┌──

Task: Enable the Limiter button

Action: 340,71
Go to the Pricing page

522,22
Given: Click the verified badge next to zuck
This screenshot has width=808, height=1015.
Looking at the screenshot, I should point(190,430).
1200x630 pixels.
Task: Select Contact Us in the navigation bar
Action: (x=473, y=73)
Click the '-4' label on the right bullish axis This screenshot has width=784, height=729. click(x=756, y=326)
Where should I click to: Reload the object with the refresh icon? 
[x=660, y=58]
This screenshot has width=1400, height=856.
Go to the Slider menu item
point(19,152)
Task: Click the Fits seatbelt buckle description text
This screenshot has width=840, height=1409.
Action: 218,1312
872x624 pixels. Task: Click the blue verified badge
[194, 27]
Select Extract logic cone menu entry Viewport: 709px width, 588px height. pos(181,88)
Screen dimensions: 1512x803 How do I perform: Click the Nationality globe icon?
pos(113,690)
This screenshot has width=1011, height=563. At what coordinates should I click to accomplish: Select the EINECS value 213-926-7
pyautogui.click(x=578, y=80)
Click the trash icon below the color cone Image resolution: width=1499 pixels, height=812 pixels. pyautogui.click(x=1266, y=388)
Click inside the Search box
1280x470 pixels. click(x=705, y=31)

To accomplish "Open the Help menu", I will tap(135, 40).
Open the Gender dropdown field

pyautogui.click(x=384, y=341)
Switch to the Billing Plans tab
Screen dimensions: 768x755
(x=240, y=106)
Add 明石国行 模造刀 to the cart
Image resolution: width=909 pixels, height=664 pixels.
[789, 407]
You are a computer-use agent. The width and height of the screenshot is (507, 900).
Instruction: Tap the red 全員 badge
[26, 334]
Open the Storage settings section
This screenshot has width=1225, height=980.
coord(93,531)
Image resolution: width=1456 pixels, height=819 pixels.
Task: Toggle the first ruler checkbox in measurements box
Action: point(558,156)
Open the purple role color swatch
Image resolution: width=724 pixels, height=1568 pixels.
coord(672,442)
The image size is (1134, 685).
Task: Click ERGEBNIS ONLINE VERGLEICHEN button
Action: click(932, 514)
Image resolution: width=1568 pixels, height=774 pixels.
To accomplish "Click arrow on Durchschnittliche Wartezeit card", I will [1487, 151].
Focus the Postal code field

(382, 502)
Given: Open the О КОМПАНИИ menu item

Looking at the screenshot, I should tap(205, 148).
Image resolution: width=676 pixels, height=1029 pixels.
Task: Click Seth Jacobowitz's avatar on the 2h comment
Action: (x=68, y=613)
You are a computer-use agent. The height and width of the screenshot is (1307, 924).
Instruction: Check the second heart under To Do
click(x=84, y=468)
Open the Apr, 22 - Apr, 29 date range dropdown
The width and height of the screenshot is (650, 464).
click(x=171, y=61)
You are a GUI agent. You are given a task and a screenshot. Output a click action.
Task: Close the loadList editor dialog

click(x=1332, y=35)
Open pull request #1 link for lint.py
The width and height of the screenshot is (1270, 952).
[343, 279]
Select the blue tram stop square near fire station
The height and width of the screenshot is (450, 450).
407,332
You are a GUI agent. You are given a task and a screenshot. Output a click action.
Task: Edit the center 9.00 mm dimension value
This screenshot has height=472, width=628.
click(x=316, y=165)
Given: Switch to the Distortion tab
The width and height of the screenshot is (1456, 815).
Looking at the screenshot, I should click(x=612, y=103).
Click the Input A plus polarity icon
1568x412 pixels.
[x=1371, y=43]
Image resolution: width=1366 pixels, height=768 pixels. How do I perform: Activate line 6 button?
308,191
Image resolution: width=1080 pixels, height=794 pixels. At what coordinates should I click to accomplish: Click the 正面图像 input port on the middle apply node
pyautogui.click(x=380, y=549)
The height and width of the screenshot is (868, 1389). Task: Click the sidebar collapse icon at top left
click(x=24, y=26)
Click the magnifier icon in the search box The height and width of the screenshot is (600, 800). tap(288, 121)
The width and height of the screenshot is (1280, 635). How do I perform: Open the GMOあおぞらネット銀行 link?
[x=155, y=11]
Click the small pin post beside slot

└──

• Problem requirements: Copy all of the records above word for word, keeping each line as it is.

• Answer to this exercise:
Task: Enable the Limiter button

Action: 340,71
Go to the Pricing page

522,22
Given: Click the verified badge next to zuck
This screenshot has width=808, height=1015.
Looking at the screenshot, I should point(190,430).
1200x630 pixels.
Task: Select Contact Us in the navigation bar
Action: (x=473, y=73)
Click the '-4' label on the right bullish axis This screenshot has width=784, height=729. click(x=756, y=326)
Where should I click to: Reload the object with the refresh icon? 
[x=660, y=58]
This screenshot has width=1400, height=856.
Go to the Slider menu item
point(19,152)
Task: Click the Fits seatbelt buckle description text
This screenshot has width=840, height=1409.
Action: 218,1312
872x624 pixels. Task: Click the blue verified badge
[194, 27]
Select Extract logic cone menu entry Viewport: 709px width, 588px height. pos(181,88)
Screen dimensions: 1512x803 How do I perform: Click the Nationality globe icon?
pos(113,690)
This screenshot has width=1011, height=563. At what coordinates should I click to accomplish: Select the EINECS value 213-926-7
pyautogui.click(x=578, y=80)
Click the trash icon below the color cone Image resolution: width=1499 pixels, height=812 pixels. pyautogui.click(x=1266, y=388)
Click inside the Search box
1280x470 pixels. click(x=705, y=31)

To accomplish "Open the Help menu", I will tap(135, 40).
Open the Gender dropdown field

pyautogui.click(x=384, y=341)
Switch to the Billing Plans tab
Screen dimensions: 768x755
(x=240, y=106)
Add 明石国行 模造刀 to the cart
Image resolution: width=909 pixels, height=664 pixels.
[789, 407]
You are a computer-use agent. The width and height of the screenshot is (507, 900).
Instruction: Tap the red 全員 badge
[26, 334]
Open the Storage settings section
This screenshot has width=1225, height=980.
coord(93,531)
Image resolution: width=1456 pixels, height=819 pixels.
Task: Toggle the first ruler checkbox in measurements box
Action: point(558,156)
Open the purple role color swatch
Image resolution: width=724 pixels, height=1568 pixels.
coord(672,442)
The image size is (1134, 685).
Task: Click ERGEBNIS ONLINE VERGLEICHEN button
Action: click(932, 514)
Image resolution: width=1568 pixels, height=774 pixels.
To accomplish "Click arrow on Durchschnittliche Wartezeit card", I will [1487, 151].
Focus the Postal code field

(382, 502)
Given: Open the О КОМПАНИИ menu item

Looking at the screenshot, I should tap(205, 148).
Image resolution: width=676 pixels, height=1029 pixels.
Task: Click Seth Jacobowitz's avatar on the 2h comment
Action: (x=68, y=613)
You are a computer-use agent. The height and width of the screenshot is (1307, 924).
Instruction: Check the second heart under To Do
click(x=84, y=468)
Open the Apr, 22 - Apr, 29 date range dropdown
The width and height of the screenshot is (650, 464).
click(x=171, y=61)
You are a GUI agent. You are given a task and a screenshot. Output a click action.
Task: Close the loadList editor dialog

click(x=1332, y=35)
Open pull request #1 link for lint.py
The width and height of the screenshot is (1270, 952).
[343, 279]
Select the blue tram stop square near fire station
The height and width of the screenshot is (450, 450).
407,332
You are a GUI agent. You are given a task and a screenshot. Output a click action.
Task: Edit the center 9.00 mm dimension value
This screenshot has height=472, width=628.
click(x=316, y=165)
Given: Switch to the Distortion tab
The width and height of the screenshot is (1456, 815).
Looking at the screenshot, I should click(x=612, y=103).
Click the Input A plus polarity icon
1568x412 pixels.
[x=1371, y=43]
Image resolution: width=1366 pixels, height=768 pixels. How do I perform: Activate line 6 button?
308,191
Image resolution: width=1080 pixels, height=794 pixels. At what coordinates should I click to accomplish: Click the 正面图像 input port on the middle apply node
pyautogui.click(x=380, y=549)
The height and width of the screenshot is (868, 1389). Task: Click the sidebar collapse icon at top left
click(x=24, y=26)
Click the magnifier icon in the search box The height and width of the screenshot is (600, 800). tap(288, 121)
The width and height of the screenshot is (1280, 635). How do I perform: Open the GMOあおぞらネット銀行 link?
[x=155, y=11]
Click the small pin post beside slot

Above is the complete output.